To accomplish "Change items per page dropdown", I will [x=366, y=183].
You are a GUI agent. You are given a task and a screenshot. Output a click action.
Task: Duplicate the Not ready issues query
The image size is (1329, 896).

* * *

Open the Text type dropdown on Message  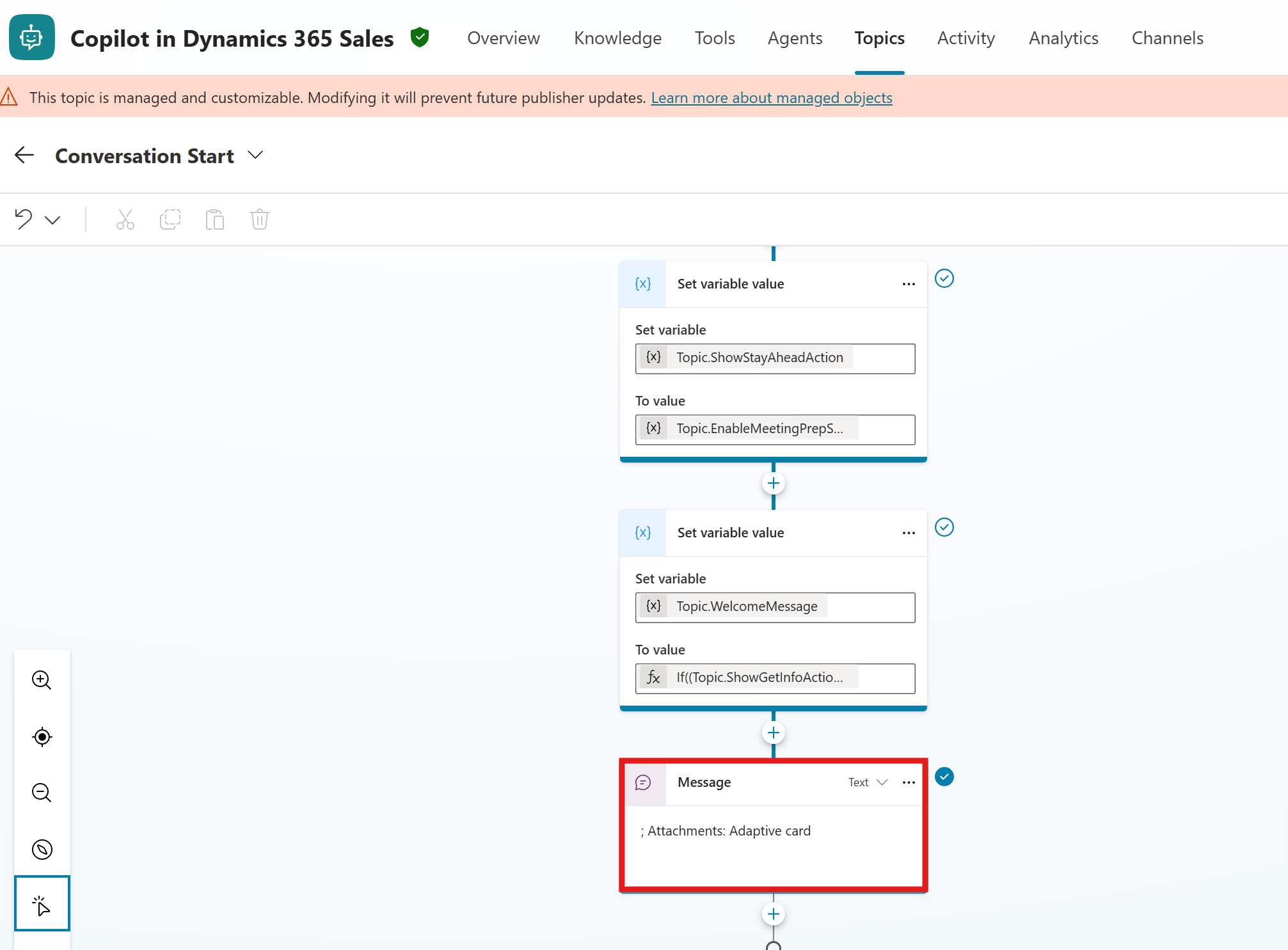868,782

Exercise: From the records above, give again exactly the lines running from the line with "Task: Duplicate the Not ready issues query" to the line with "The image size is (1329, 896).", inclusive.

Exercise answer:
Task: Duplicate the Not ready issues query
The image size is (1329, 896).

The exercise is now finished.